The MBA expects that the Federal Reserve will decide to taper its $85-billion per month bond-purchasing program in early 2014 and end it altogether in September 2014. The Fed’s bond buying program has been keeping mortgage rates low. The Fed has hinted in recent months that it will soon be winding down the program.
“As a result, mortgage refinancing will continue to drop, and borrowers seeking to tap the equity in their homes will be more likely to rely on home equity seconds rather than cash-out refinances,” says Jay Brinkmann, the MBA’s chief economist.
The MBA said in its forecast that it expects home purchase applications for mortgages to rise 9 percent next year, following expected continued home sales and price increases.
However, the MBA projects that overall mortgage originations will drop 32 percent in 2014, as the number of refinancing applications post a large drop in the new year due to expected rising interest rates.
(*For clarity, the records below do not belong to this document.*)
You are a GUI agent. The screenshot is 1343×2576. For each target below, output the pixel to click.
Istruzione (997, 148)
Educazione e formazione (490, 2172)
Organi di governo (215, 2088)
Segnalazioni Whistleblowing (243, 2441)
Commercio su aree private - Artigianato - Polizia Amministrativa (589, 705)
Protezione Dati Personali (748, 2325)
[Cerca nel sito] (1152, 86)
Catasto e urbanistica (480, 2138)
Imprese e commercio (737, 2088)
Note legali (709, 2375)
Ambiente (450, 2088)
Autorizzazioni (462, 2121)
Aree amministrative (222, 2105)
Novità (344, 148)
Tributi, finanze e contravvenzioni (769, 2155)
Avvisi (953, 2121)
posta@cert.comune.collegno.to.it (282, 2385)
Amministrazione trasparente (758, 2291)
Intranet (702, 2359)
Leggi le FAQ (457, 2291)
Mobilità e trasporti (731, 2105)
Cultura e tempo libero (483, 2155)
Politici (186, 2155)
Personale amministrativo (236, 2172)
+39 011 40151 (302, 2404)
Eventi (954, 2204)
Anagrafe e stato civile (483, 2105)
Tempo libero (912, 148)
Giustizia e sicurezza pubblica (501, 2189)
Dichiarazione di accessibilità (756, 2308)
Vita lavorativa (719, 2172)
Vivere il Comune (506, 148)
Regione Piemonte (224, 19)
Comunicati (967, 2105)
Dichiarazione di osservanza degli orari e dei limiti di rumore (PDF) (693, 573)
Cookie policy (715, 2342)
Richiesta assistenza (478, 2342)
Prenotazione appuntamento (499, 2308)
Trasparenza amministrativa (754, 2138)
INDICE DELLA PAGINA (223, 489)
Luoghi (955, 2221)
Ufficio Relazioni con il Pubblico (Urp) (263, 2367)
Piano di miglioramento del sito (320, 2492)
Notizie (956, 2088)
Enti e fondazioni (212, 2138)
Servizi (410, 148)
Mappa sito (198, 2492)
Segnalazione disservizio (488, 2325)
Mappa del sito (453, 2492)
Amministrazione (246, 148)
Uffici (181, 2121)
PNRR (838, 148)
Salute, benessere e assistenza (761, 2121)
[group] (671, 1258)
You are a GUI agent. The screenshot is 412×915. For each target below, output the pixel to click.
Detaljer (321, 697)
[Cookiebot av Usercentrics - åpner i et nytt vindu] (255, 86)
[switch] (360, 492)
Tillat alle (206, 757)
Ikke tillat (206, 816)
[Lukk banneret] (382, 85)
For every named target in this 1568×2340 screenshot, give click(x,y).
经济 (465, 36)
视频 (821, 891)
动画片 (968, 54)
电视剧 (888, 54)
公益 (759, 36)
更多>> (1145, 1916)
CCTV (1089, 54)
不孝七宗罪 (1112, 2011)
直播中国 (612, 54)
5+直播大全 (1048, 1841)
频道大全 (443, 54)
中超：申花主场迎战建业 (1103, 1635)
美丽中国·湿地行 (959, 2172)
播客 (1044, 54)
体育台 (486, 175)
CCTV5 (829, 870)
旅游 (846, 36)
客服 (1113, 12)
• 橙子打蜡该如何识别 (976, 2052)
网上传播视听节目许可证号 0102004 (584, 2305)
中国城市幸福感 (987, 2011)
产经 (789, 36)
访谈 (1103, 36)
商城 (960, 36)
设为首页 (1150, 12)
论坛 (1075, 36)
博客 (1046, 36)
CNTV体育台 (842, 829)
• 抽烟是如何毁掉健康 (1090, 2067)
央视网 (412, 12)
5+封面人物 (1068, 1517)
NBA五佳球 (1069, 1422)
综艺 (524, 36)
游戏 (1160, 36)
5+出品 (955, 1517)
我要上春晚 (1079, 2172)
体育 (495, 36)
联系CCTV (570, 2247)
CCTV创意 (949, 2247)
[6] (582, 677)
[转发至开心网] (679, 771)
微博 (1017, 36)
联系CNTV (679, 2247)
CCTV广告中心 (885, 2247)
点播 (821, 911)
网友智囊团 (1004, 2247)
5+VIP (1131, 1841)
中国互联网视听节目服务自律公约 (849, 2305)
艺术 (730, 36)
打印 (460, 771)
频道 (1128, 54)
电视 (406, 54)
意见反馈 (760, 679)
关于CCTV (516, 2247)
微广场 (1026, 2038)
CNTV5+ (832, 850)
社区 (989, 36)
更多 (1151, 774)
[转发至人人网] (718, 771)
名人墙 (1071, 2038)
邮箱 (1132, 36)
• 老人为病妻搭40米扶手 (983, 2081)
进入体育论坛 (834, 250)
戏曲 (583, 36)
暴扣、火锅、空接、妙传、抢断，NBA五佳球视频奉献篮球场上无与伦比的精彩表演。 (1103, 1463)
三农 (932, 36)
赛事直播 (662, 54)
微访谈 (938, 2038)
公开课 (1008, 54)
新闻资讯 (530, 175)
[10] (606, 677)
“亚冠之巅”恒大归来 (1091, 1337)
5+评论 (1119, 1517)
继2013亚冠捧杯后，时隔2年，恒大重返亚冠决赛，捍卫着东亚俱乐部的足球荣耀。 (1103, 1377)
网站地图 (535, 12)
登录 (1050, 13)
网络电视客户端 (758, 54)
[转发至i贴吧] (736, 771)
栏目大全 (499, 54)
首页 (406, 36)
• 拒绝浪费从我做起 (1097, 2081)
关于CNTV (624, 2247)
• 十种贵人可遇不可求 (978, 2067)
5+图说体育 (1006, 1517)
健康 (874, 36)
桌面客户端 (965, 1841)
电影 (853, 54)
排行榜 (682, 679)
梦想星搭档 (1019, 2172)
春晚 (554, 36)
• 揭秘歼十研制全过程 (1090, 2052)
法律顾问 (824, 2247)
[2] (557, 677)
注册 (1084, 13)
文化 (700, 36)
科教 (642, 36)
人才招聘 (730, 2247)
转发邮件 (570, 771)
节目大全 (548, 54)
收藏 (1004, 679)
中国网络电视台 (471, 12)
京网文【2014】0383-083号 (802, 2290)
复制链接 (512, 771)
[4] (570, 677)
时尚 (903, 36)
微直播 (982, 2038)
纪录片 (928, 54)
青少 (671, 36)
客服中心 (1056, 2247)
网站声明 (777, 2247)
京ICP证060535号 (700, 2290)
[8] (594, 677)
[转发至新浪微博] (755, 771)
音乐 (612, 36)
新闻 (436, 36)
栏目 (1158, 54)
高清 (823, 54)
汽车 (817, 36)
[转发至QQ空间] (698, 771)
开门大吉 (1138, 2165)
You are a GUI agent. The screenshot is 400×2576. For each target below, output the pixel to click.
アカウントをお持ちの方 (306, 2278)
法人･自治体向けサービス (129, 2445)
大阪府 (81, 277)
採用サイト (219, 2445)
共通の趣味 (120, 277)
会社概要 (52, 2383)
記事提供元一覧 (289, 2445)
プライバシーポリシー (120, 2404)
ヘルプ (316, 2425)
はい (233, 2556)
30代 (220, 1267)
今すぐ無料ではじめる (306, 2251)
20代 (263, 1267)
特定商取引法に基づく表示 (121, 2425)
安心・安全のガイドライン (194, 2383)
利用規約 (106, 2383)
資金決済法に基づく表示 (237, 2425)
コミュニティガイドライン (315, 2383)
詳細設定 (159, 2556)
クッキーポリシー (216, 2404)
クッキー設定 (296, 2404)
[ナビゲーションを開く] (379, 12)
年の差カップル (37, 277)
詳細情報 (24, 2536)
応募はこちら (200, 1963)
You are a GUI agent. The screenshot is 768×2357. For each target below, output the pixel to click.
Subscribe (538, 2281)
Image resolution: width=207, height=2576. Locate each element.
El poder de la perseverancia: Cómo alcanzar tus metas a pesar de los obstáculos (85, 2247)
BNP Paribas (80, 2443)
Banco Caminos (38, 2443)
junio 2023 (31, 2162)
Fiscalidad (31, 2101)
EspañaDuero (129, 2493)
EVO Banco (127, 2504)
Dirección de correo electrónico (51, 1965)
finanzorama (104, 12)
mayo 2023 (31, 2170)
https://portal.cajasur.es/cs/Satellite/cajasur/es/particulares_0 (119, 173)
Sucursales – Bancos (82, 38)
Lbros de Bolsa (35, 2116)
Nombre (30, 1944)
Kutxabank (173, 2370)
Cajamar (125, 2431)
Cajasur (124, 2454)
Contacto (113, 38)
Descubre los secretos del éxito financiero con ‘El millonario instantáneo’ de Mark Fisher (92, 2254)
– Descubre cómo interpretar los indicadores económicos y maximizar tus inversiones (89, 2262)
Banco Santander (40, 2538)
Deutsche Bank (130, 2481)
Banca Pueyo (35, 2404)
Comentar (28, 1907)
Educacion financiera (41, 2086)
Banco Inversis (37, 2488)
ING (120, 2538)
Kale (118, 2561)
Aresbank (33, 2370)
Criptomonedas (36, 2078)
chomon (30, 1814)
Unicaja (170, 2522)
While refinancings make up the bulk of home applications today, that trend is expected to reverse next year. Purchase loans are expected to make up 60 percent of originations next year compared to about 38 percent this year.
“We are projecting home purchase originations will increase in 2014 due largely to gains in home sales and home prices,” says Brinkmann. “We expect to see a decline in the share of sales paid for with cash, and higher average LTVs on purchase mortgages, due to the rise in home prices.”